Pero este “apoliticismo” no es tal puesto que no hay nada más ideológico que los imperantes planteamientos de que “todos los asuntos y políticas, públicas o privadas, deban inclinarse ante la globalización económica, las leyes inevitables y sus insaciables demandas”. De hecho, las políticas, en opinión de Inerarity, “no saben con precisión qué deben hacer, pero cuando lo saben no se arriesgan a la pérdida de poder que eso implicaría”. Tal es así, que, ante el avasallador embate de la globalización neoliberal, este autor considera que muchas políticas evidencian “una mezcla fatal de negación de los problemas, postergación de las soluciones, falsas esperanzas, persistencia de las rutinas, vetos mutuos y cortoplacismo que termina reduciendo al mínimo su capacidad transformadora”.
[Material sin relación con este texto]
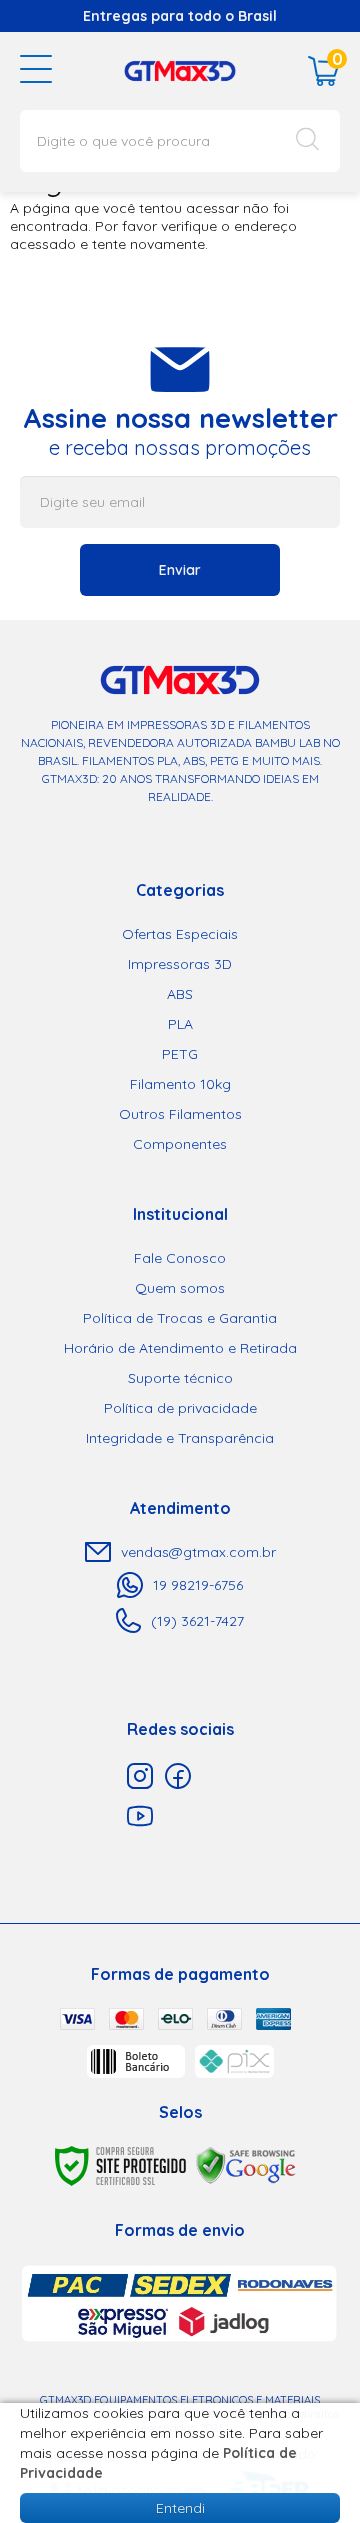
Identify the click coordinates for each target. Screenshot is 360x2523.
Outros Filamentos (180, 1114)
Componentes (180, 1144)
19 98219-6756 (198, 1585)
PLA (180, 1024)
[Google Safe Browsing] (246, 2165)
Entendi (180, 2508)
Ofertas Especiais (180, 934)
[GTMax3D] (180, 70)
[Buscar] (308, 141)
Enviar (180, 570)
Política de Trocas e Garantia (180, 1318)
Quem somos (180, 1288)
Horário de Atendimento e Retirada (180, 1348)
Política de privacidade (180, 1408)
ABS (180, 994)
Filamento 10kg (180, 1084)
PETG (180, 1054)
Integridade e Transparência (180, 1438)
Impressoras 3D (180, 964)
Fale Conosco (180, 1258)
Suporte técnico (180, 1378)
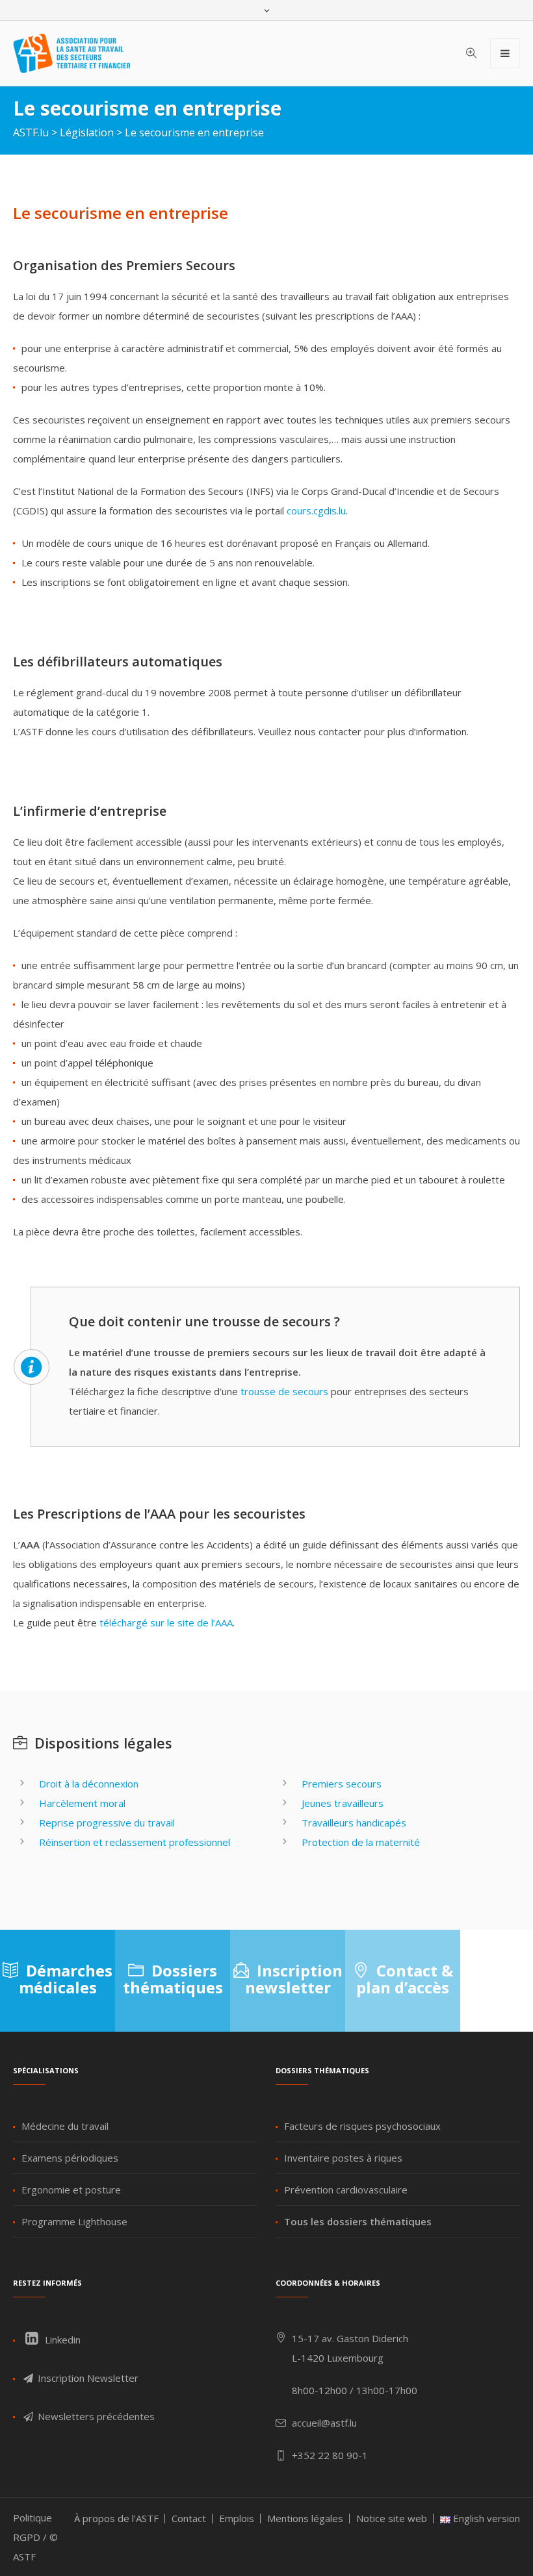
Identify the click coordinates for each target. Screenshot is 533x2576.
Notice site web (391, 2518)
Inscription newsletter (294, 1979)
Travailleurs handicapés (354, 1822)
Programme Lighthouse (74, 2221)
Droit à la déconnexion (88, 1783)
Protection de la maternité (361, 1842)
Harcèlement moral (82, 1803)
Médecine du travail (65, 2125)
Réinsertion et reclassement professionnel (134, 1842)
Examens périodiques (69, 2157)
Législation (87, 132)
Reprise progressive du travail (107, 1822)
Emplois (236, 2518)
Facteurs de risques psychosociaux (362, 2125)
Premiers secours (342, 1783)
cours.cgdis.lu (316, 510)
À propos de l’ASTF (116, 2518)
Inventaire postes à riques (343, 2157)
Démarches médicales (65, 1979)
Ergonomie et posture (71, 2189)
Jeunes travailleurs (343, 1803)
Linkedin (61, 2339)
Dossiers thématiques (173, 1979)
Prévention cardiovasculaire (346, 2189)
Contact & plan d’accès (404, 1979)
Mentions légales (305, 2518)
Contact (189, 2518)
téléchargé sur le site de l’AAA (166, 1622)
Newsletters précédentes (95, 2416)
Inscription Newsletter (86, 2377)
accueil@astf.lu (324, 2422)
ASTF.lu (31, 132)
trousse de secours (284, 1391)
En este contexto de incertidumbre, también se abren paso las consecuencias de la “política del miedo”, la cual se ha ido convirtiendo en un ingrediente activo de la vida política en las democracias occidentales, y ello explica la aparición o revitalización de grupos, partidos y programas basados en el miedo, bien sea éste hacia los extranjeros, ante los cambios, ante las fronteras abiertas o frente a la diversidad social y la libertad de expresión. Ante este panorama, dado que “la política de la inseguridad es contagiosa” y que puede socavar nuestras democracias, la posición de Judt es clara y rotunda: resulta imprescindible lograr la cohesión pública y la confianza política necesaria para una prosperidad estable mediante la provisión colectiva de servicios sociales y una política fiscal progresiva, algo que sólo los Estados democráticos tienen los recursos y la autoridad necesarios para gestionarlos y hacerlos efectivos.
Así las cosas, hoy más que nunca resulta obvio, y necesario, el papel de los Estados democráticos en estos tiempos de globalización puesto que, como señalaba Judt, “una democracia saludable, lejos de estar amenazada por el Estado regulador, en realidad depende de él” ya que, “en un mundo cada vez más polarizado entre individuos aislados e inseguros y fuerzas globales no reguladas, la autoridad legítima del Estado democrático puede ser la mejor institución intermedia concebible”.
Por su parte Yuval Noah Harari en su libro 21 lecciones para el siglo XXI (2019) nos ofrece otra clave para hacer frente a estos tiempos de incertidumbres, para estos tiempos en los que, según sus palabras, la Humanidad “se enfrenta a revoluciones sin precedentes, todos nuestros relatos antiguos se desmoronan y hasta el momento no ha surgido ningún relato para sustituirlos”. Y, por ello, Harari opta por destacar el valor de la educación, por la enseñanza en las escuelas de “las cuatro ces” (pensamiento crítico, comunicación, colaboración y creatividad), en las cuales deberían formarse las nuevas generaciones para disipar tantas incertidumbres que nos acosan. Y es que, ya lo dijo Nelson Mandela, “La educación es el arma más poderosa para cambiar el mundo”.